As is typical of studies of plutonic sections, significant questions raised and remaining concern the igneous and structural evolution of the rocks in both Holes 1105A and 735B. Whether extensive oxide-rich zones originated within boundary layers at the edges of magma chambers or, alternatively, deep within a cumulate pile where porous flow allowed evolved intercumulus melts to infiltrate and precipitate oxides is a question that remains. The evidence presented here indicates that either may be a viable explanation but that neither can be excluded. Another related question is a classic chicken-and-egg argument of whether the oxide-rich zones that have undergone deformation are indicators of hypersolidus flow within shear zones where evolved melts accumulated and precipitated oxides or are zones where cumulate crystallization processes led to oxide precipitation within a boundary layer and creation of weak rheologic zones in the solid. In the solid state, the weaker rheology of oxide-rich zones could have acted to localize subsolidus strain as the core complex evolved and was structurally modified, partially hydrated along localized shear zones, cooled, and unroofed.
The ability to examine the short section of gabbro in Hole 1105A in the context of studies of Hole 735B allows extensive comparisons.

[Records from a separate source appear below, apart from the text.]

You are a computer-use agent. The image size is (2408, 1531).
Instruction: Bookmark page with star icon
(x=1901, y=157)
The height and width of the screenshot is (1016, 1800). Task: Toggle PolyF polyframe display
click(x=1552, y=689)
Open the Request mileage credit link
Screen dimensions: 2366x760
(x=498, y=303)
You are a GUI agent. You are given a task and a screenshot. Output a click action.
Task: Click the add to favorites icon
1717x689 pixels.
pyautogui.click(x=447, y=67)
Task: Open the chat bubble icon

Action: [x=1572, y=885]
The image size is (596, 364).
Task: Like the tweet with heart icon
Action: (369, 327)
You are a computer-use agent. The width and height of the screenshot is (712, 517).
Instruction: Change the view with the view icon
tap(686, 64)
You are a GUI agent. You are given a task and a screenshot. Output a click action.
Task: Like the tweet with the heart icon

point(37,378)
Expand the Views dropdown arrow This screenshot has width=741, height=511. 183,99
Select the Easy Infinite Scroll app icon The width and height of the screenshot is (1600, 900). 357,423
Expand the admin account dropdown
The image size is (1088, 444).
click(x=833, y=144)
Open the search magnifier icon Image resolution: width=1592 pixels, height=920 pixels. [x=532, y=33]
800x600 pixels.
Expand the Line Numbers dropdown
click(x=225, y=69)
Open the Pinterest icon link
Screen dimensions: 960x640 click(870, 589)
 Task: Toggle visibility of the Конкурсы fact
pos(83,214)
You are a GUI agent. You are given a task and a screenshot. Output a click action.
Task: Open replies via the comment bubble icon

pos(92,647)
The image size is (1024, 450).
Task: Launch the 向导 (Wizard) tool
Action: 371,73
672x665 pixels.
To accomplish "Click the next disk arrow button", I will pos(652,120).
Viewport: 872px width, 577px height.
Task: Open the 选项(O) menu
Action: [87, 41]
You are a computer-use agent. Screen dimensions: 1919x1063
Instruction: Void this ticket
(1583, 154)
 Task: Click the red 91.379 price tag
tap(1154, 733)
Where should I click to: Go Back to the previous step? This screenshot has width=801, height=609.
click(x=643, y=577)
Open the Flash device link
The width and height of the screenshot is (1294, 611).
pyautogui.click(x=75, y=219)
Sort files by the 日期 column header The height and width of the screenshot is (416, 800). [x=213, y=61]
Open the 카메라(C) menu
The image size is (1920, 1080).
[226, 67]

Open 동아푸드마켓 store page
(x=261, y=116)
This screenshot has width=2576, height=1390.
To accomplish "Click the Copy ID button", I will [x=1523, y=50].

To date, the bulk of the evidence suggests that the oxide-rich zones in both holes can be correlated laterally, if not necessarily physically, in terms of the processes that produced them. A series of short holes drilled between Hole 1105A and Hole 735B may help to answer further questions about the framework and size of subaxial magma chambers and the magmatic and structural processes operative in plutonic complexes unroofed at slow spreading centers.